To know the real memory storage of "test", I print every byte of it.
But surprisingly, the result is wrong: 56 ffffff80 0 0.
And when I use the same code to print an interger, it works well.

Here is my code and its output, can you give me some advice? Thank
you.

output of my code:
Print bit-field structure:
56 ffffff80 0 0
Print interger:
78 56 34 12

Code:

#include <stdio.h>

struct bit_test {
int a:4,
b:8,
c:20;
};

int main(void)
{
int i, testi;
struct bit_test test;
char *p;

test.a = 6;
test.b = 5;
test.c = 8;

p = (char *)&test;
printf("Print bit-field structure:\n");
for (i = 0; i < sizeof(struct bit_test); i++) {
printf("%x ", p);
}
printf("\n");


testi = 0x12345678;
p = (char *)&testi;
printf("Print interger:\n");
for (i = 0; i < sizeof(int); i++) {
printf("%x ", p);
}

printf("\r\n");
return 0;
}

 

[Chris Dollin]

Hi all:
I have defined a structure (bit field) like this:

struct bit_test {
int a:4,
b:8,
c:20;
};
struct bit_test test;

To know the real memory storage of "test", I print every byte of it.

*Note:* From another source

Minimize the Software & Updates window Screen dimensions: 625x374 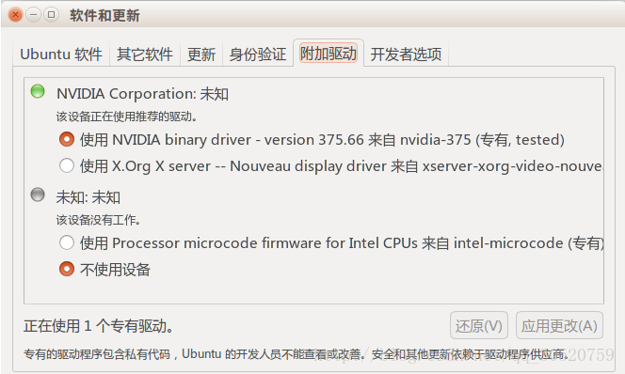[x=34, y=15]

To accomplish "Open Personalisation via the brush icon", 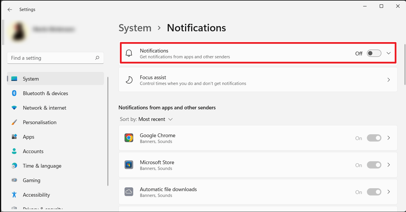I will pyautogui.click(x=14, y=122).
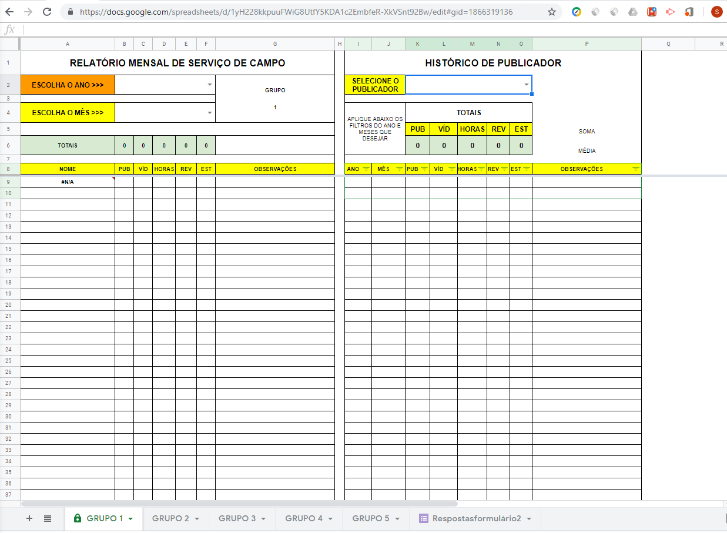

The "real memory storage" of bitfields is implementation-defined.

But surprisingly, the result is wrong: 56 ffffff80 0 0.

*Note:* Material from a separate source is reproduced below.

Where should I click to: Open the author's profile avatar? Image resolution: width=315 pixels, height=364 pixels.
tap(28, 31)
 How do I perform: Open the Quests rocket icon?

Why do you think this is wrong? Looks OK to me. Tinkering with your
code suggests that `a` is allocated in the low-order bits of a word,
`b` in the next up, and `c` in the remaining bits. At least on this
'ere x86 Linux box running gcc 4.1.1 ...

 

[Eric Sosman]

quemix wrote On 11/16/07 10:37,:

Hi all:
I have defined a structure (bit field) like this:

struct bit_test {
int a:4,
b:8,
c:20;
};
struct bit_test test;

To know the real memory storage of "test", I print every byte of it.
But surprisingly, the result is wrong: 56 ffffff80 0 0.

Since you do not know how `test' is laid out (that is
what you are trying to discover, after all), why do you
think the result is "wrong?"

And when I use the same code to print an interger, it works well.
[... code snipped ...]

Two suggestions:

1) Try the integer-printing code with a different value,
like 0x87654321.

2) Add `#include <limits.h>' at the beginning of your
program, and add `printf ("%d %d\n", CHAR_MIN, CHAR_MAX);'
somewhere within the executed part.

 

[quemix]

Two suggestions:

1) Try the integer-printing code with a different value,
like 0x87654321.

2) Add `#include <limits.h>' at the beginning of your
program, and add `printf ("%d %d\n", CHAR_MIN, CHAR_MAX);'
somewhere within the executed part.

Thanks Chris and Eric.

When I replace char with unsigned char, only one byte is printed (no ffffff, which
is my purpose). I think the data in memory is same, and just the way to
interpret it changed.

 

[Barry Schwarz]

Hi all:
I have defined a structure (bit field) like this:

struct bit_test {
int a:4,
b:8,
c:20;
};
struct bit_test test;

To know the real memory storage of "test", I print every byte of it.
But surprisingly, the result is wrong: 56 ffffff80 0 0.
And when I use the same code to print an interger, it works well.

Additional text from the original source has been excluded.